Copy out each line of the data that holds the string "button".

'''

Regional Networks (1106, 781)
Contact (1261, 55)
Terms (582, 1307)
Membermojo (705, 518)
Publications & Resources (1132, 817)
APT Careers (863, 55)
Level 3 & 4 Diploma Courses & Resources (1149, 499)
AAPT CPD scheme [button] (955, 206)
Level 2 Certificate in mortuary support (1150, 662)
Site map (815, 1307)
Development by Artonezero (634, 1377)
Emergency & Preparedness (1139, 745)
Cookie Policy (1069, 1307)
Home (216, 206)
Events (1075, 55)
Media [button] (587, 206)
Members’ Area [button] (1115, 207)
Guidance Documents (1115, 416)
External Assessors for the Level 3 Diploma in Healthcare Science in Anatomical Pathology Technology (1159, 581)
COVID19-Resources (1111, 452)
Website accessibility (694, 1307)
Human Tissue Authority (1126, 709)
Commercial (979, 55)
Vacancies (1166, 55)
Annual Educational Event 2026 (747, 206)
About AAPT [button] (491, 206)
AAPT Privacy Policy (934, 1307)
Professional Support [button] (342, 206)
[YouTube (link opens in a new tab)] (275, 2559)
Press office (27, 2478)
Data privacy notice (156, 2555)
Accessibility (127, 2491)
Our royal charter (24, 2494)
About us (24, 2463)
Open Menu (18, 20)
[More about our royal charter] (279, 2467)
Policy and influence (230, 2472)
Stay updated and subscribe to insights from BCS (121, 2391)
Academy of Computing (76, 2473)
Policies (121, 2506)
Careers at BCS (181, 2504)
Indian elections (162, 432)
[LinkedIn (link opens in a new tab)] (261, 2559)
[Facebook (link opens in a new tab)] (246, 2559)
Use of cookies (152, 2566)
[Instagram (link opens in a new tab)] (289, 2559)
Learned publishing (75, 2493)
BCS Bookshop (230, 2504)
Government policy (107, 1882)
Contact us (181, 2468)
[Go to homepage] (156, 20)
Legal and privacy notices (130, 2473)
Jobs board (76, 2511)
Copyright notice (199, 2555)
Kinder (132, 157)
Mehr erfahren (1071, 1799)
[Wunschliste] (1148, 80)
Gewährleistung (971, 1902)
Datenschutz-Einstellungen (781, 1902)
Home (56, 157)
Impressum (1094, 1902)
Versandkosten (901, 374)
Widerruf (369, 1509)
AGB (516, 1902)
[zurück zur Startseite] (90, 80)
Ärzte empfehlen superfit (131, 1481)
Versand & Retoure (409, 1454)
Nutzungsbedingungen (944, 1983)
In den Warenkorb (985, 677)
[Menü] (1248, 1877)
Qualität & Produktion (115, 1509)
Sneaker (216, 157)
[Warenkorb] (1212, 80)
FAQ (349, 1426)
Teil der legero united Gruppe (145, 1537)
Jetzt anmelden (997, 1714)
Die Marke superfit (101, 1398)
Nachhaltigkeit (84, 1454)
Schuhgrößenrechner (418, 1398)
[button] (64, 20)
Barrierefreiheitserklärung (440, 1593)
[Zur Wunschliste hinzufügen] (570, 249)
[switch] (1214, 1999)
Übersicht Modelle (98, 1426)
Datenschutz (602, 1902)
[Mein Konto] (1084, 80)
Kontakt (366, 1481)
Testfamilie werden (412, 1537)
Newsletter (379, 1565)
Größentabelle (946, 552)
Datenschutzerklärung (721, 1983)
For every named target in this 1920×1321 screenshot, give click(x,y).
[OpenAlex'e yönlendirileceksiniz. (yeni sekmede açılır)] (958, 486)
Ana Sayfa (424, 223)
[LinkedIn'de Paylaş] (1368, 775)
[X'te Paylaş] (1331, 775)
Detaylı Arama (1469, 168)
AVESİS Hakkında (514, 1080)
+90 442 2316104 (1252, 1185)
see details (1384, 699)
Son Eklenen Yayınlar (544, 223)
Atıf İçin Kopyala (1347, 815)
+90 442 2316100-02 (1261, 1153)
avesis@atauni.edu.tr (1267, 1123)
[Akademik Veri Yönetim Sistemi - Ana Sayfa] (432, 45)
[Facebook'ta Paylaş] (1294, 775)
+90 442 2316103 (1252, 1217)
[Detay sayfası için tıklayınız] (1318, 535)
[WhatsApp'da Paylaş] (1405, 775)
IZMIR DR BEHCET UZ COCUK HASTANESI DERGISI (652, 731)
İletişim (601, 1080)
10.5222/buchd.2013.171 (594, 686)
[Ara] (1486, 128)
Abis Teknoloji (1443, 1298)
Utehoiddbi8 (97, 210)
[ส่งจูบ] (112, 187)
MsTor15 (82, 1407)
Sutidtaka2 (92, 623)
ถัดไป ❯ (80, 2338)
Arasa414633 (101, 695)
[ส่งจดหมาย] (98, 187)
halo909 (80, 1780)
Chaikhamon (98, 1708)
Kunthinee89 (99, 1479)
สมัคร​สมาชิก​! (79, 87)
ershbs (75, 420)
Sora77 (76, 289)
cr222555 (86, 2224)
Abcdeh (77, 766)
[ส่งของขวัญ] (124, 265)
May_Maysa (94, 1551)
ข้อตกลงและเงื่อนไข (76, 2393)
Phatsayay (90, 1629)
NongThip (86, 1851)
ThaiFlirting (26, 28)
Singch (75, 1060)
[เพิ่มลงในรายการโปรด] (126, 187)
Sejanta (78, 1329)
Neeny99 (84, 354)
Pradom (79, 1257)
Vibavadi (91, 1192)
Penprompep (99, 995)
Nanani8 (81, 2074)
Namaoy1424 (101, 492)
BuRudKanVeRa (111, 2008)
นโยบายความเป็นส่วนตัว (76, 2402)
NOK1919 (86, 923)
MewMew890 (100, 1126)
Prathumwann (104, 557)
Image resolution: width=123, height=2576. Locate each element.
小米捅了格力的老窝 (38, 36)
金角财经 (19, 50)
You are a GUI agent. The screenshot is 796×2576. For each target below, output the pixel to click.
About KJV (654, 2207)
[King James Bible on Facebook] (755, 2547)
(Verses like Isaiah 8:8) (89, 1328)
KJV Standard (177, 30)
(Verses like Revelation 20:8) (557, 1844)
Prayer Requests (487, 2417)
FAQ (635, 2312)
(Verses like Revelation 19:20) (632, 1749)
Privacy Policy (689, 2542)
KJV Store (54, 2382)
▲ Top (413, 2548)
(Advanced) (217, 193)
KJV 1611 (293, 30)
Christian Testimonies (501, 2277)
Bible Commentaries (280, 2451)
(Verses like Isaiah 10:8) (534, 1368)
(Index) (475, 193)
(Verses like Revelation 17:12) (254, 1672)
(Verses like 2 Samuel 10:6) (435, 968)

'''

» Response area
AAPT CPD scheme [button] (955, 206)
Media [button] (587, 206)
Members’ Area [button] (1115, 207)
About AAPT [button] (491, 206)
Professional Support [button] (342, 206)
[button] (64, 20)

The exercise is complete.